Until now all studies evaluating leg length after THA are based on the target that, directly postoperatively, the patient should have the same leg length as the contralateral side . The patients´ expectations are set up the same way. Even though the leg length postoperatively might be precisely the same, the patient often has a feeling immediately after the operation that the operated extremity is “too long”. This may be due to postoperative swelling and pain and usually disappears within the first weeks. Another study reveals that even at the long view 64% of patients after THA perceive a LLD despite radiologically this is not apparent, setting the threshold for LLD at \(\ge\) 5 mm . The list of states that can lead to a perception of LLD is long: spine pathology, pelvic obliquity, LLD concerning status post THA, neurological impairment, knee malalignment  and other discrepancies below the hip, leading to a very complex situation.
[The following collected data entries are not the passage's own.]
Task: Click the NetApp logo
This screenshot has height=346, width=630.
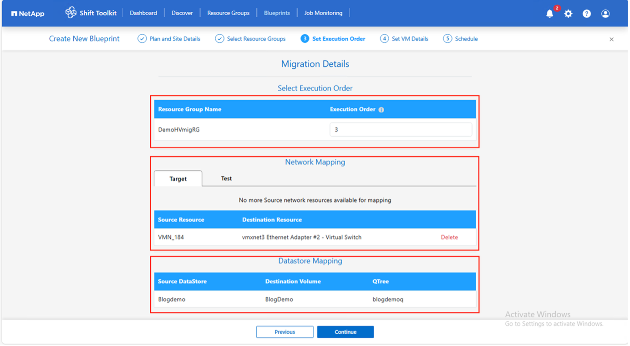Action: (28, 14)
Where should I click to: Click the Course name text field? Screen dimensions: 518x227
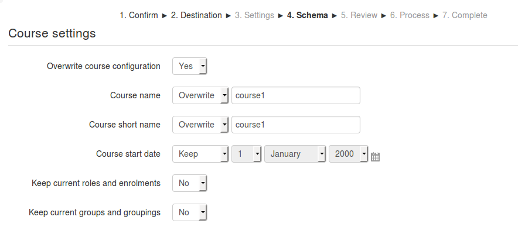296,95
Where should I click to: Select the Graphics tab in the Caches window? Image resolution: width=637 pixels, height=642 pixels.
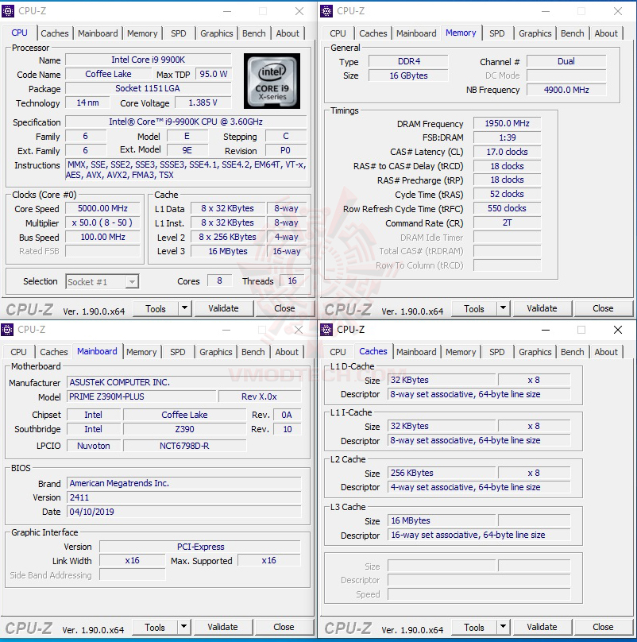point(535,351)
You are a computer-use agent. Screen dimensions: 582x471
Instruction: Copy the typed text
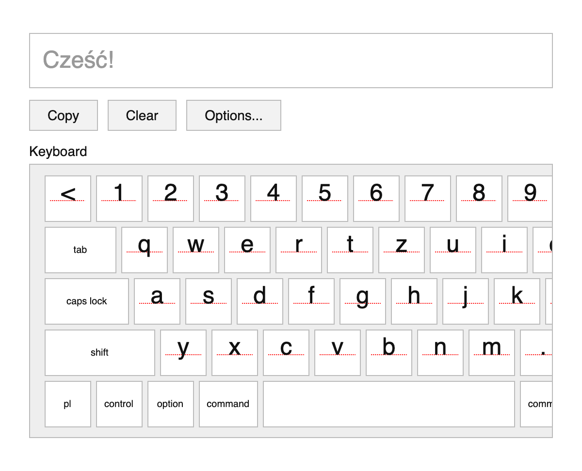63,115
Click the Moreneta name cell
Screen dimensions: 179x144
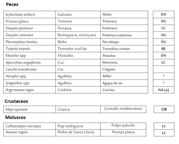[x=110, y=62]
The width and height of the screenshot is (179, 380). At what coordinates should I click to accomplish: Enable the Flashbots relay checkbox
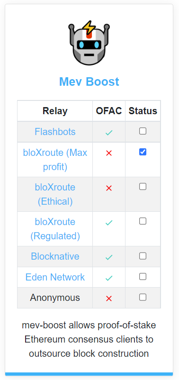pos(143,131)
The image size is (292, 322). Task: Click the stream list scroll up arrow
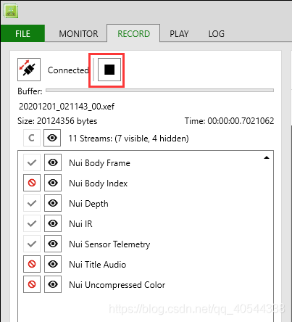point(267,157)
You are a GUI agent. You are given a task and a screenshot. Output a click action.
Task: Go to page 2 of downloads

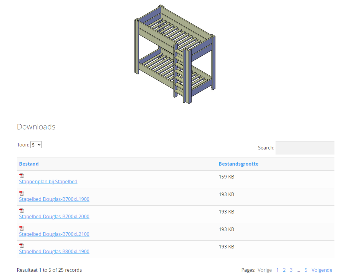[x=284, y=270]
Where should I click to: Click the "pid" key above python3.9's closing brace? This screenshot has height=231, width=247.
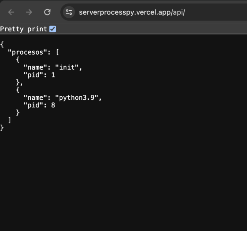pos(33,105)
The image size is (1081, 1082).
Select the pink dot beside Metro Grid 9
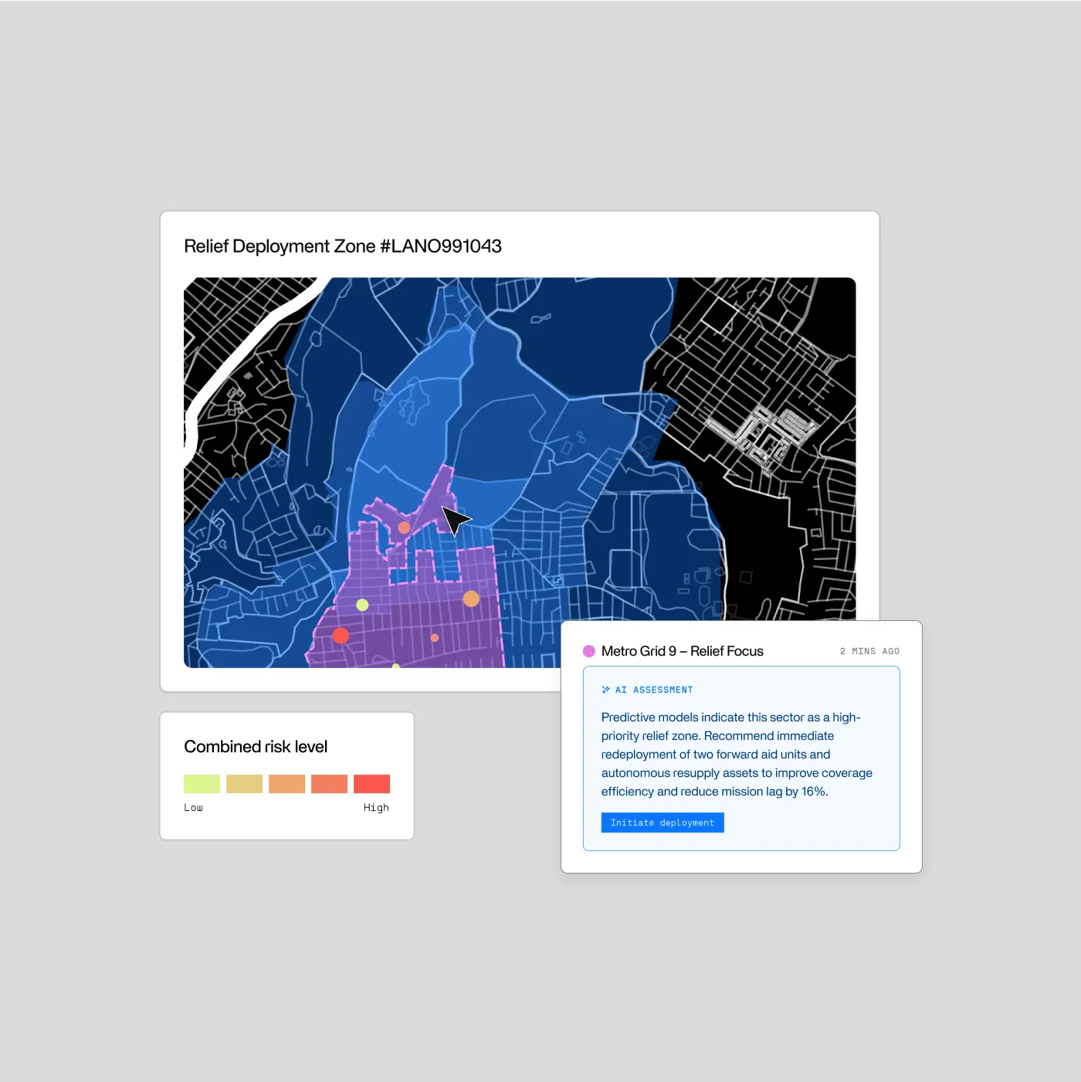[x=589, y=650]
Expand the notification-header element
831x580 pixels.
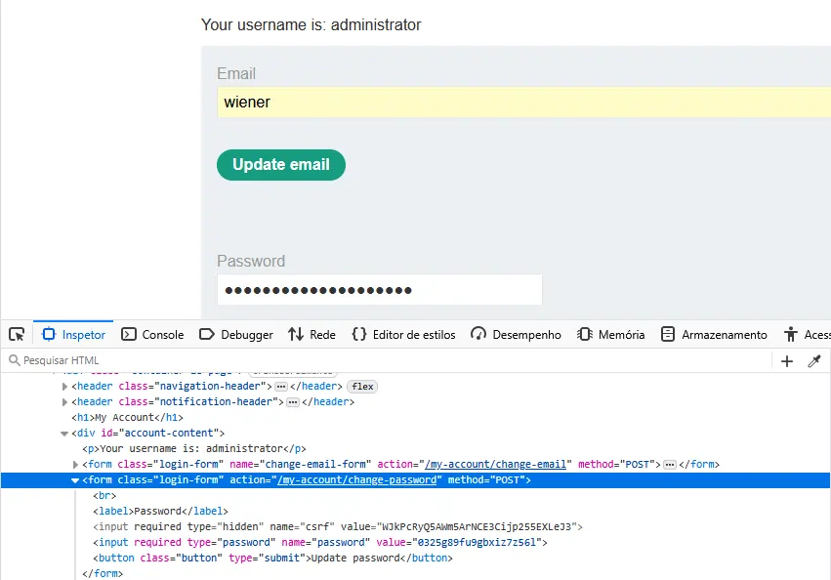pos(64,401)

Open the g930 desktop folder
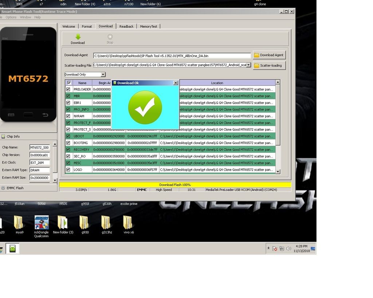85,222
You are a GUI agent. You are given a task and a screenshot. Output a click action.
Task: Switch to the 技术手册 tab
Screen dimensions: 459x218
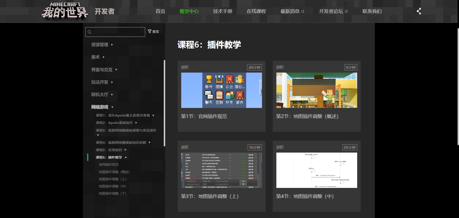click(x=222, y=11)
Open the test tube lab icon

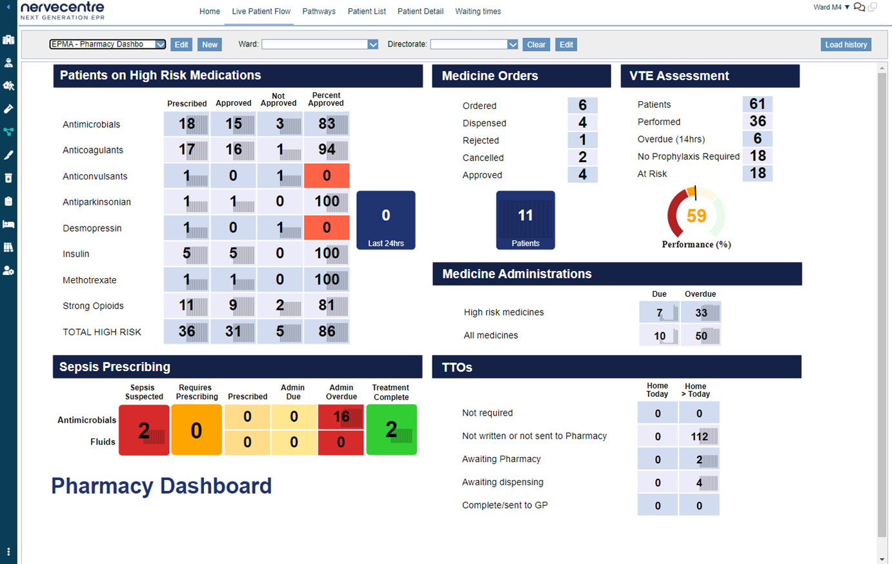8,109
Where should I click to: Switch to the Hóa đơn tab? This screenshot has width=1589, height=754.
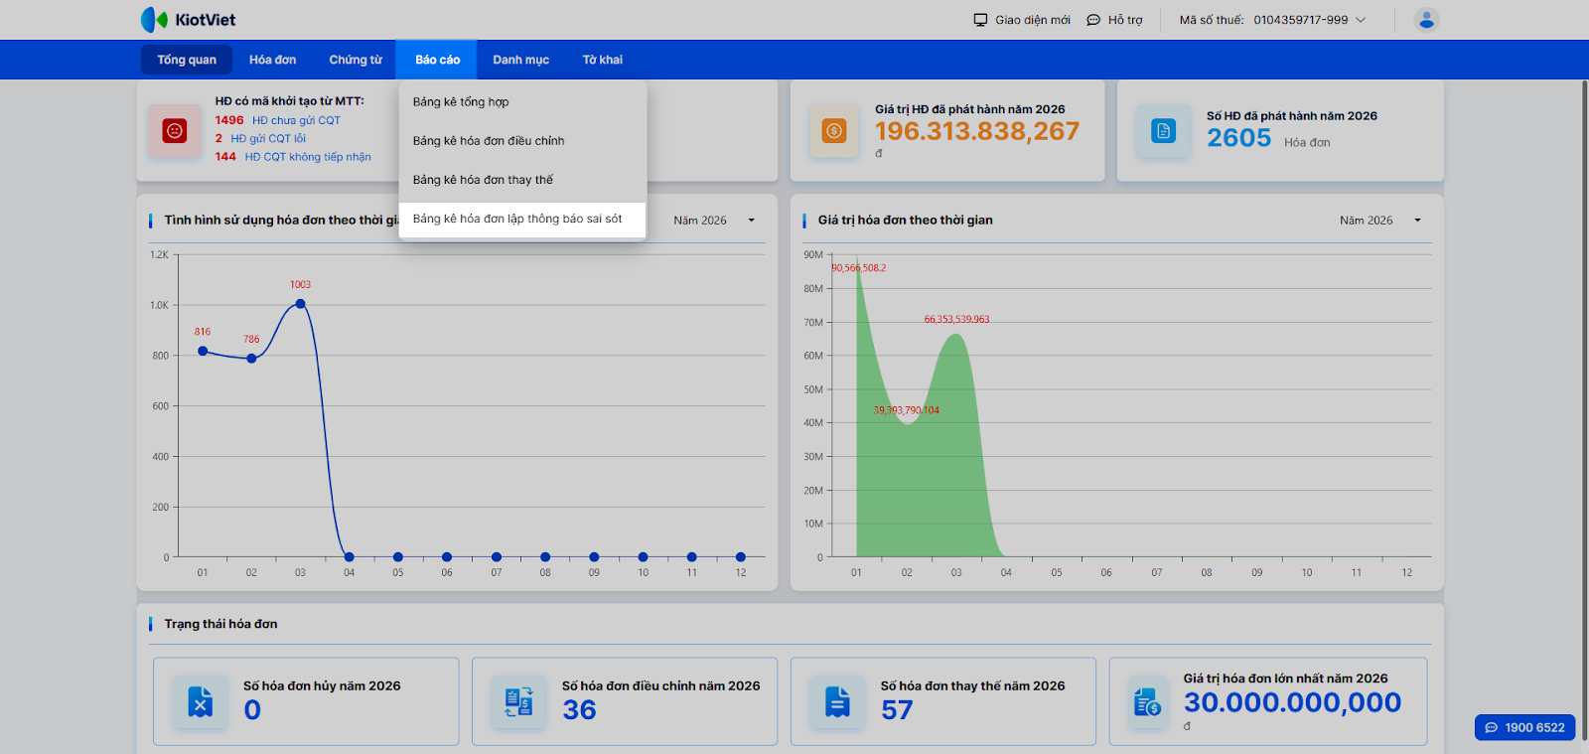[272, 60]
According to the authors, there is an additional time dependent factor to be considered: the migration of the prosthesis components, which contributes to a change in perception of LLD. Summarizing the studies named above, patients can easily expect a change in LLD of 5 mm or more sometime after surgery due to subsidence of the stem and the cup. Subsidence of prosthesis components after THA is common. A certain amount of subsidence and long-term shortening of the extremity should not be evaluated as a complication. It should be seen as the prosthesis's natural process when embedded in a living environment. In our opinion, the orthopedic surgeon, the patients, and legal institutions have to consider these factors when evaluating the success of a THA operation. This must be reflected upon intensively in pre- and postoperative counselling and be part of the surgical consent of the THA patient.